Of course, it's more complicated than that, but for a first-order approximation, calming yourself down will allow you to use more of your brain for rational thought.

I tend to agree with your statement, but I have to acknowledge that emotional intelligence is massively important for what we consider "intelligence"

Recognising when you are in "defensive" mode in an argument, when you're just defending your pride instead of reason, is one of the most valued skill you can learn.

So I can get behind the statement that self-soothing, and being able to put your ego in the passenger seat is indeed something that can boost your "intelligence" (as in, capacity of acting on reasoning and logic).

I read this as learn to reign in your extremes so you don't stop yourself from learning. Extreme distractions, emotions, actions all will pull you away from what you'd like to accomplish or learn. Soothing the anxiety that prevents you from doing something, or calming the anger that blinds you to reason are effective ways of getting through challenging times to help you do what you originally set out to do.
This may be true, but it's important to recognize that science isn't exhaustive, and it's frequently conflicting. It's also not definitive, and when there's a complex issue, science, a form of inductive reasoning, can only answer narrow questions. Broad questions require personal experience, and that's what this is. Unsourced means unscientific, not worthless.
The first step in conducting scientific inquiry is formulating hypotheses, which are typically based on intuition and anecdote.

This blog post is clearly telling an anecdote from the author's own personal life experience. From these experiences they have formed their hypotheses about behaviors that may affect intelligence. This blog post presents their experiences and conclusions.

There's nothing unscientific about this. Perhaps you think that it is important for the author to attach a disclaimer that this blog post is not asserting definite scientifically proven truths about reality. But it's fairly obvious to me that the author was speaking from their own experience and opinions rather than attempting to share scientifically proven facts (why even write a long blog post to do that? The research would speak for itself).

I wonder what the actual single most impactful thing you can do to boost your intelligence is?

Besides going to school for 20 years, being well-fed and rested, presumably it's taking modafinil?

Live in an area without noise and air pollution. Stay in shape. Don't eat lead paint chips. Have smarter children and train them to inherit your legacy[1].

Modafinil probably doesn't boost intelligence, but you'd have to define intelligence first.
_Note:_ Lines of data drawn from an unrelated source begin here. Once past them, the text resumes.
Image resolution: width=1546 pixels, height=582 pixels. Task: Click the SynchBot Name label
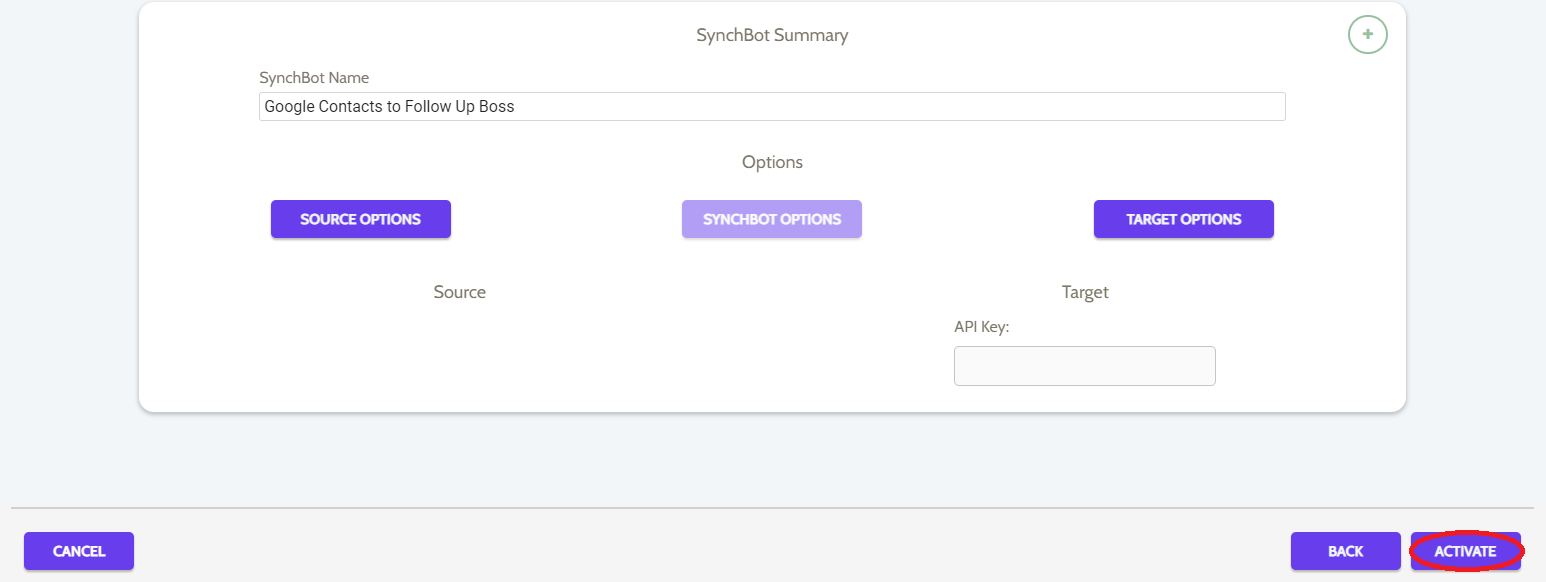tap(314, 77)
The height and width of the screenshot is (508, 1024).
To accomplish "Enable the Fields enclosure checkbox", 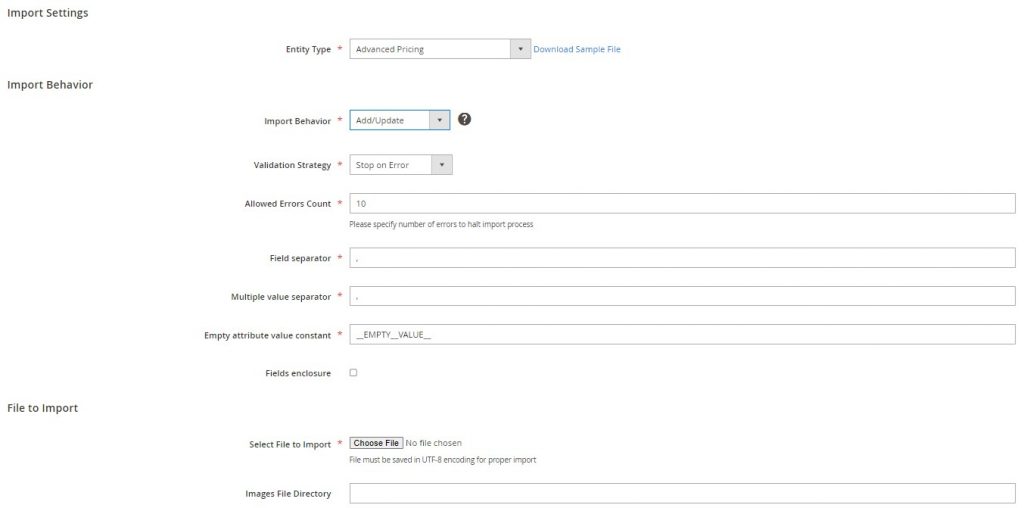I will pos(353,373).
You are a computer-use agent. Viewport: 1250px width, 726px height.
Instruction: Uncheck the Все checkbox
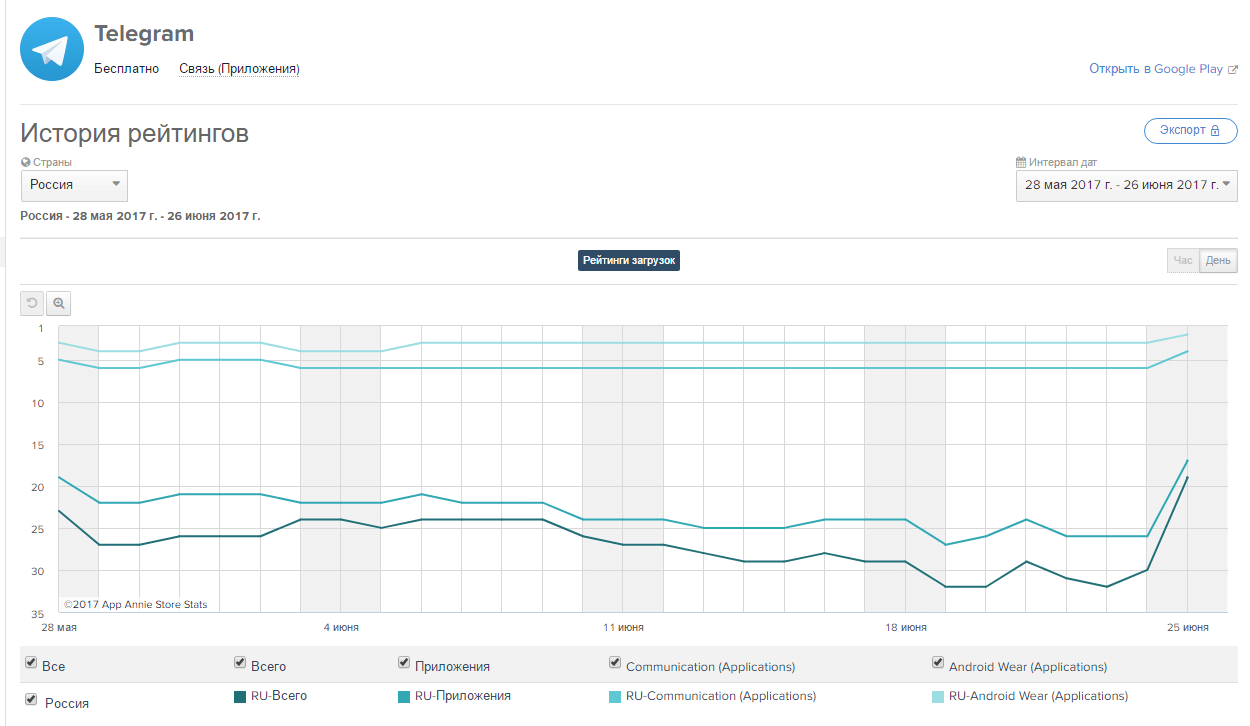(31, 663)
It increases "executive function" and decreases some other things like creativity and reaction times.

https://www.sciencedirect.com/science/article/abs/pii/S09249...

[1] This is a better strategy than relying on your own intelligence, because you're only ever one blow to the head away from losing it.

Twenty years ago I heard stories about people taking Piracetam, but afaik it's for Alzheimer patients and not healthy individuals looking to boost their intelligence.
Importantly, we don't know about anything that can "boost" intelligence. We only know some things that can help not harm your intelligence. Eating a healthy diet is the biggest, others have named things like avoiding pollution.
The wonderful quote that appears halfway through supports your conclusion

"There are many theories about the connection between sensory processing and intelligence but my personal belief having lived it is"

People are willing to believe all sorts of unscientific nonsense about general intelligence because the science gives us inconvenient conclusions.